1374(文中3)年、筑後川を見下ろす天然の要害高良山(こうらさん)に、一人の少年の姿がありました。祖父の武光(たけみつ)、父の武政(たけまさ)を相次いで亡くし、元服前の弱冠12歳で17代当主の座に就いた賀々丸(ががまる:後の武朝(たけとも))です。
この頃、南朝方は1368(正平23)年の東上計画の失敗により衰退の兆しを見せ始めていました。この機を逃すものかと、幕府は選りすぐりの智将今川了俊を九州探題として送り込みます。
1372(文中元)年8月12日。用意周到で執拗な了俊の攻撃により、征西府は陥落。高良山への撤退を余儀なくされていました。相次ぐ肉親の死と負け戦。その悲しみに浸る間もなく、賀々丸は父祖の遺訓を守り、菊池一族を中心とした南朝方を率いて戦いの日々へと身を投じることとなったのです。
1375(天授元)年、もう一人、若き皇子が九州の地を踏みます。叔父の懐良(かねなが・かねよし)親王の後継者として大宰府へやってきた、後征西将軍良成(りょうせい・ながなり)親王です。この時、14、5歳。股肱(ここう)の臣であり心の友としてともに戦い続けた武光を亡くした懐良親王は、失意のうちに征西将軍職を甥に譲ることを決意されたのです。
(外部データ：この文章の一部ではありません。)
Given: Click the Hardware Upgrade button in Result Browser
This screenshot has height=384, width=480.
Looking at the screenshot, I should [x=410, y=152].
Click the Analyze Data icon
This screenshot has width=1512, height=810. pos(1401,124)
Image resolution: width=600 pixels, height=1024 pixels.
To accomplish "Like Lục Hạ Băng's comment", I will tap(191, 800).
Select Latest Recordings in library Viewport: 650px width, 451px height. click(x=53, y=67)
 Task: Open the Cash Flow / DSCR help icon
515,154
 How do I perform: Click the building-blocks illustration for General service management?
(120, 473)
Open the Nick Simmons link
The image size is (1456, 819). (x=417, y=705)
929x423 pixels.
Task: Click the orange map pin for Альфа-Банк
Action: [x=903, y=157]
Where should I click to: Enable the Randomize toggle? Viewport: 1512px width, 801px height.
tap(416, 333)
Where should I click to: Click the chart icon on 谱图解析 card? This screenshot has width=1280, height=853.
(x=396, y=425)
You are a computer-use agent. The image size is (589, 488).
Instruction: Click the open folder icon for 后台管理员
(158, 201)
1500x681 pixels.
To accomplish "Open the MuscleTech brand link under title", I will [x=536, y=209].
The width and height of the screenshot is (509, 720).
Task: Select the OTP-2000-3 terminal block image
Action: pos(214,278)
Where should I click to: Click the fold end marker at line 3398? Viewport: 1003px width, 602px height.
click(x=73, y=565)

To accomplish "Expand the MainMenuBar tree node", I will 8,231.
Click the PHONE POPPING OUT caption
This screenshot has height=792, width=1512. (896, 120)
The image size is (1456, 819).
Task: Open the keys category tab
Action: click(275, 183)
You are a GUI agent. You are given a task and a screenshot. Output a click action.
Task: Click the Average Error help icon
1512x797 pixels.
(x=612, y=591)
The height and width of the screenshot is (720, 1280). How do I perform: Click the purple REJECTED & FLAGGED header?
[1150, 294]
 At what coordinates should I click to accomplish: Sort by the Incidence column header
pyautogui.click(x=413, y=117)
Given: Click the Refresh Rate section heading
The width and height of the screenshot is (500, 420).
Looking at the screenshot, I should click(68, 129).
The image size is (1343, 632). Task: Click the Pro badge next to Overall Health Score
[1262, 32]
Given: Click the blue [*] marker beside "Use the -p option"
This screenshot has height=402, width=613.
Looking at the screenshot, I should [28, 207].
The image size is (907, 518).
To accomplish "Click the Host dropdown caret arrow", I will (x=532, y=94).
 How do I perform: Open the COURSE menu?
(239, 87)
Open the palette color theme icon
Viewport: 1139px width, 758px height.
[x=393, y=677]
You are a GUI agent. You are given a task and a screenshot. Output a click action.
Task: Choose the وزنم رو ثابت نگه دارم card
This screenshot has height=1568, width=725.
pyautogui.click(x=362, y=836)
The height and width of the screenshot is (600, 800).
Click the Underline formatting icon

「武光もこの世を去り、我も疲れてしまった。向後は若き者たちに託そう...」
この若き二人の肩に、南朝方の命運は託されました。これ以後、闘将武朝と南朝最後の親王良成の二人は、「南朝再興」という見果てぬ夢のためにタッグを組み、ともに戦乱の日々を駆け抜けることとなるのです。